Sir Robert Pattinson Academy (formerly Robert Pattinson School) is a secondary school on the northeast side of Moor Lane in North Hykeham, Lincolnshire, England. Also known as RP, Lincoln City used the field as temporary training grounds. The Academy has approximately 1,450 students and is a Language College specialist school.

==History==
In 1939 it was expected to cost £25,660. On Wednesday 19 November 1952, at a meeting of Kesteven education committee in Grantham, it was decided to call the new North Hykeham Secondary School, with the former chairman's name; he had been on the education committee for fifty years. The chairman of the education committee was John Cracroft-Amcotts. It was hoped to open the school in April 1953.

===Bilateral school===
The school was opened in 1953 as the Robert Pattinson School. Sir Robert Pattinson was the Chairman of Kesteven County Council for 20 years, and for 50 years a County Councillor. He was Liberal MP for Grantham from 1922–23. He was knighted in 1934, the year he became leader of Kesteven County Council.

It opened in September 1953, with ten classrooms, built by William Wright & Sons of Lincoln. It was 21 acres, including 15 acres of playing fields. The flooring was by Granwood Flooring of Riddings in Derbyshire.It was planned to house 1,100 children.

After his re-election in 1954 as chairman of the council, Sir Robert Pattinson described the new school in North Hykeham as 'an extravagant waste of money'. Sir Robert also thought that secondary education was wasted on half the boys, who would be better out working with mechanical tasks, and that secondary school was only best for people who would 'advance in the world'. He later died on 2 December 1954 at Fosse House on Church Lane, his home.

It was officially opened on Saturday 26 June 1954 by James Chuter Ede, along with Sir Robert Pattinson, and the architect R E M Coombes. The school was blessed by the Bishop of Grimsby. The North Hykeham Evening Institute taught at the school from 1954.

Construction work costing £160,154 began in April 1956, built by F R Eccleshare Ltd, for the second stage. In early December 1959 it was decided to end the bilateral system. The new North Kesteven grammar school would take grammar school children from North Hykeham and Branston.

The school was a 'bilateral' school (part grammar/part secondary modern) until January 1961 when the grammar school students transferred to the newly opened North Kesteven Grammar School.

===Secondary modern school===
An open-air pool opened in September 1962. In 1965 it was the first British school to have a video recorder. There were 1000 children by 1968.

===Comprehensive===
It became a comprehensive when parts of northern Kesteven became comprehensive in September 1970. This was four years before Lincoln went comprehensive – Lincoln was a separate county borough until April 1974.

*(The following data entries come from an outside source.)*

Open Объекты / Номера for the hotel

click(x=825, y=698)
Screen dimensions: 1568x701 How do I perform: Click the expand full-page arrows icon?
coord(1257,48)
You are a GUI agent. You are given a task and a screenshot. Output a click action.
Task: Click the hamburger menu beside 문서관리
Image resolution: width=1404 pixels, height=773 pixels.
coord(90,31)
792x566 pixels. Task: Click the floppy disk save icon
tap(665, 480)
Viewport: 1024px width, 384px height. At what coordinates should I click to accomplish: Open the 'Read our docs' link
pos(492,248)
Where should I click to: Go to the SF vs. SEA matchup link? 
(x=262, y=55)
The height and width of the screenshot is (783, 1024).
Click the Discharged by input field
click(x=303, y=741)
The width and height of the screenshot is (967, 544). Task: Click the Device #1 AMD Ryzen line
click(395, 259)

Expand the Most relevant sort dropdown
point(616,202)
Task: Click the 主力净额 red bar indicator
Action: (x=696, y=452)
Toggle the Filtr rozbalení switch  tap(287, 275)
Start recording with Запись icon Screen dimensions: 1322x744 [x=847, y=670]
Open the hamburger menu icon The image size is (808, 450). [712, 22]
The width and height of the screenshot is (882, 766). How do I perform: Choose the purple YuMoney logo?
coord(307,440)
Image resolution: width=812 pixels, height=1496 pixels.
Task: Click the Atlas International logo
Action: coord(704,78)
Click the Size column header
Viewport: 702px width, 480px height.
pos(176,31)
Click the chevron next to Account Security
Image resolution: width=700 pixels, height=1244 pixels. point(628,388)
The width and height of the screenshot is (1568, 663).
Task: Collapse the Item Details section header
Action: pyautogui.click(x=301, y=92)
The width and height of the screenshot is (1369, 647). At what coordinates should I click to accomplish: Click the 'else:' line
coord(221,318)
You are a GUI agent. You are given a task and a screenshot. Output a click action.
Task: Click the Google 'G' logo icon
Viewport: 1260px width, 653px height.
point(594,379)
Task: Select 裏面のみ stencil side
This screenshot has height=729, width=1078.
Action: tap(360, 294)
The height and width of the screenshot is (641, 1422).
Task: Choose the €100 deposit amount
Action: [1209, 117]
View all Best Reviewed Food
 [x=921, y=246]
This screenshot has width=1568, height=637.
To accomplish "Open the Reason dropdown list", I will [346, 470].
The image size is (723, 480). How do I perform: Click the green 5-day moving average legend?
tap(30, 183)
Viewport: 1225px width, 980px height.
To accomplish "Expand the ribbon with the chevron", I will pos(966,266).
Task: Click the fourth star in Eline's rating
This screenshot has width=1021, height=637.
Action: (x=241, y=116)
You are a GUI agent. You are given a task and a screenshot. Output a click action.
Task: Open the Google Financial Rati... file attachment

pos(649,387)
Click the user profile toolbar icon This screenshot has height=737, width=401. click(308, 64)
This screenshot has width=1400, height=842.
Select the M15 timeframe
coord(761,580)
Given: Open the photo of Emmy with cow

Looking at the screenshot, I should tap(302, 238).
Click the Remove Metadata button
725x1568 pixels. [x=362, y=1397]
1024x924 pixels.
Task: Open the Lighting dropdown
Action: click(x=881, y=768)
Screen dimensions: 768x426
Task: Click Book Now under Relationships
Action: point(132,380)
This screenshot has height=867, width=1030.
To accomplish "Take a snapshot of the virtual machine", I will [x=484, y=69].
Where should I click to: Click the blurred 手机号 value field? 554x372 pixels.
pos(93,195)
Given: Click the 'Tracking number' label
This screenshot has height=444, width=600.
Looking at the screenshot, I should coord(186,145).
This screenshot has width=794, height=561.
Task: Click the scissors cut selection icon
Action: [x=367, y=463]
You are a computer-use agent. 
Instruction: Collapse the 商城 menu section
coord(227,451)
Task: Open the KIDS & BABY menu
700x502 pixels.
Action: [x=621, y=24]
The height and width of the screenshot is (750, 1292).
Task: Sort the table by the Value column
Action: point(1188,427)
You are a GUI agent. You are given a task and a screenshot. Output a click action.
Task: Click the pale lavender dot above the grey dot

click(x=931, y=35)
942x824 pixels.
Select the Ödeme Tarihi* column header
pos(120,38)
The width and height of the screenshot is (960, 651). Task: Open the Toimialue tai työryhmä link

Cafeteria meals began on 4 February 1980, for the 1165 children. In November 1984, geography teacher Howard Eve was suspended for swearing; he had been deputy head of Geography since 1972. In March 1985 there was an attempted arson attack, thwarted by an alert policeman.

In 1991, local Conservative councillor, Zena Scoley, questioned the standard of education that comprehensive schools could offer. She said that comprehensive schools in Lincoln were providing 'mediocre education', and that the new CTC school was needed, to provide a better standard. Labour councillors were also trying to derail the new CTC school.

In 1993, £500,000 of construction began on new science labs, which was opened in May 1994, and was officially opened in October 1994.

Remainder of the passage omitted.